The methylation status of HPV-6 upstream regulatory region (URR) in adult-onset laryngeal papillomatosis (AO-LP) remains unclear. The purpose of this study was to investigate the methylation status of URR and the physical status of HPV-6, as well as the dynamic variations of viral load and mRNA expression in AO-LP. We examined 18 specimens from 11 patients with AO-LP by real-time polymerase chain reaction (PCR), bisulfite-sequencing PCR, and amplification of papilloma oncogene transcripts. HPV-6 was identified in 9 of 11 patients (81.8%), and all the 15 specimens derived from 9 HPV-6-positive cases contained only episomal HPV-6 transcripts with intact E2. Three HPV-6-positive patients developed recurrent lesions, and HPV-6 copy numbers and mRNA expression decreased after surgical treatment. Among the 96 CpG sites (16/case), 67 (69.8%) were unmethylated, while 23 (30.2%) were heterogeneous (≥ 1 methylated CpG clone).

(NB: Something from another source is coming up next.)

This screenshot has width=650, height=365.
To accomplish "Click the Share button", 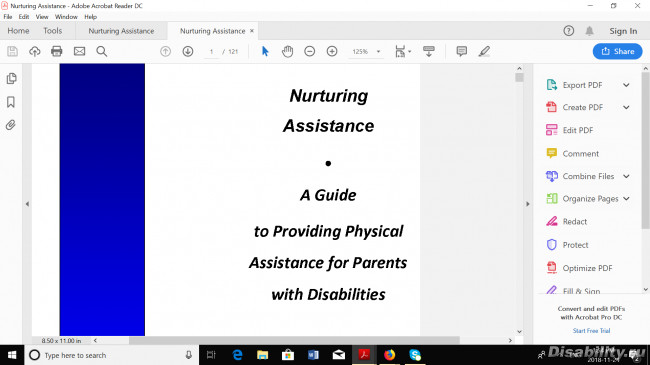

High viral loads and episomal status of HPV-6 were frequently observed in AO-LP; thus, persistent E6/E7 mRNA expression of LR-HPV-6 may be associated with AO-LP recurrences. Hypomethylation and scattered patterns of methylated CpGs at the URR of HPV-6 were identified in AO-LP.

Keywords: adult-onset laryngeal papilloma; human papillomavirus-6; mRNA expression; methylation; physical status.

Figure 1

(A) Dynamic variation of viral load and (B) E6 mRNA expression of HPV-6 in AO-LP before the first treatment, and after recurrences. Compared with the primary lesion, a gradual decline in the tendency of HPV-6 copy numbers and mRNA expression in the recurrent lesions was found in cases 5, 6, and 7 over time after surgical treatment. Pri.: primary tumor without treatment; 1st-R: first recurrence; 2nd-R: second recurrence; 3rd-R: third recurrence; 4th-R: fourth recurrence.

Figure 2. Amplification of papillomavirus oncogene transcripts (APOT) of HPV-6

In several typical cases with HPV-6-positive status, including cases 5, 6, and 7, amplimers of approximately 1200 bp in length were suspected to originate from the E7-E1^{^}E4 episomal transcript, and were confirmed by direct sequencing of amplification products. Case 2 was HPV negative.

Figure 3. Methylation of CpGs sites at the URR of HPV-6 in AO-LP

For every CpG site, 6 clones were sequenced to identify the presence and frequency of meCpG clones. The left vertical bar indicates the percentages of meCpG clones. The structural diagrams of the URR and the positions of the CpG sites are shown at the top and bottom of the figure, respectively. The CpGs in the URR are numbered according to the amended version of HPV6b.

Figure 4. Immunohistochemistry for p16, p53, and pRb in AO-LP

Positive expression was defined as p16INK4a staining in > 40%, or p53 and pRb staining in > 25% of 2000 tumor cells. The six micrographs show the typical p16, p53, and pRb immunoreactivity patterns corresponding to positive and negative expression (×100; bar, 100 μm).